As empresas do setor de alimentos e remédios que exportam para os Estados Unidos têm até o mês de agosto para se adequar à Lei de Bioterrorismo, promulgada por aquele país no final do ano passado. O alerta foi feito durante o seminário sobre o tema, encerrado neste domingo à noite.
Participaram do evento como palestrantes a adida para Assuntos Agrícolas da Embaixada dos EUA, Kimberly Svec; o advogado da Tozzini, Freire, Teixeira e Silva, Darcy Teixeira; e o analista de Comércio Exterior da Câmara de Comércio Exterior (Camex), Leonardo Santana.
O evento reuniu líderes empresarias, no auditório da Federação das Indústrias do Estado de Pernambuco (FIEPE). Na ocasião, os palestrantes ressaltaram as principais exigências da lei, que foi criada com o objetivo de evitar ataques terroristas por meio da contaminação de produtos que possam ser consumidos por animais e humanos nos Estados Unidos.

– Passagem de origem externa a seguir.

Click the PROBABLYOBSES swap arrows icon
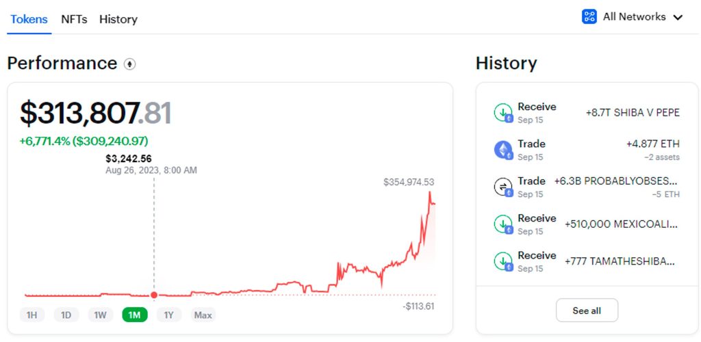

Para isso, os exportadores terão de se adequar às novas regulamentações que prevêem, entre outros pontos, a notificação da empresa exportadora junto ao Food and Drug Administration (FDA) - órgão federal norte-americano responsável pelo controle de alimentos e medicamentos - além da manutenção de um agente da empresa naquele país. Atualmente, 42% das exportações de Pernambuco são destinadas ao mercado norte-americano.